P.S. You do know that one NT ancient Greek manuscripts of Mark actually identifies the forger of Mark 16:9-20 [KJV only] as Arjsto of Pella, right?
It’s uncomfortable and unusual to read a post like this when you can simply learn to multi-quote on the forums. There was a help tutorial provided on another Christian forums (that uses the same tools as this forums) that should help you to multi-quote.
I hope it helps, and may God bless you.
As for your approach to understanding the Bible:
You mention Bruce Metzger.
Metzger was a radical ecumenist. He was at the forefront of producing “the Ecumenical Edition” of the RSV in 1973 and personally presented a copy to Pope Paul VI. “In a private audience granted to a small group, comprising the Greek Orthodox Archbishop Athenagoras, Lady Priscilla and Sir William Collins, Herbert G. May, and the present writer, Pope Paul accepted the RSV ‘Common’ Bible as a significant step in furthering ecumenical relations among the churches” (Metzger, “The RSV-Ecumenical Edition,”
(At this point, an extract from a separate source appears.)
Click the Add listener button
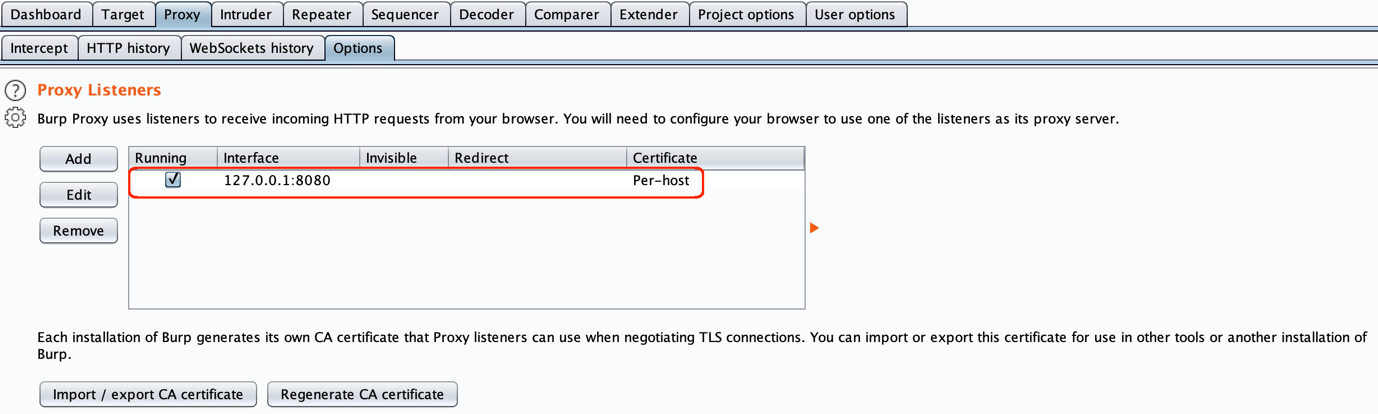The height and width of the screenshot is (414, 1378). (x=78, y=159)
Theology Today, October 1977). Metzger also presented a Bible to Pope John Paul II.
He did not believe in the divine preservation of the Scripture in any practical sense. In fact, he claimed that it is possible that we do not have sufficient manuscript evidence to recover the original text, because the manuscripts that exist might not even represent the text of the early churches. “...the disquieting possibility remains that the evidence available to us today may, in certain cases, be totally unrepresentative of the distribution of readings in the early church” (Metzger, Text and Interpretation: Studies in the New Testament Presented to Matthew Black, 1979, p. 188).
Metzger’s radical modernism in relation to the Scripture was also evident in the notes to the
New Oxford Annotated Bible RSV, which he co-edited with Herbert May. It first appeared in 1962 as
The Oxford Annotated Bible and was the first Protestant annotated edition of the Bible to be approved by the Roman Catholic Church. It was given an imprimatur in 1966 by Cardinal Cushing, Archbishop of Boston. Metzger and May claim the O.T. contains “a matrix of myth, legend, and history,” deny the worldwide flood, call Job an “ancient folktale,” claim there are two authors of Isaiah, call Jonah a “popular legend,” and otherwise attack the divine inspiration of Holy Scripture.
Note on the Flood: “Archaeological evidence suggests that traditions of a prehistoric flood covering the whole earth are heightened versions of local inundations, e.g. in the Tigris-Euphrates basin” (Metzger and May,
New Oxford Annotated Bible).
Note on Job: “The ancient folktale of a patient Job circulated orally among oriental sages in the second millennium B.C. and was probably written down in Hebrew at the time of David and Solomon or a century later (about 1000-800 B.C.)” (Metzger and May,
New Oxford Annotated Bible).
Note on Jonah: “The book of Jonah is didactic narrative which has taken older material from the realm of popular legend and put it to a new, more consequential use” (Metzger and May,
New Oxford Annotated Bible).
Source:
Bruce Metzger, Beloved by Modernists, Evangelicals, and Fundamentalists, Way of Life Literature
So in conclusion:
Unless you are a liberal who turns the Scriptures into fables or myths (like Metzger), and or you are a ecumenist who does not see a problem with siding in fellowshipping with Catholics (like Metzger), then you don’t know know what you are talking about.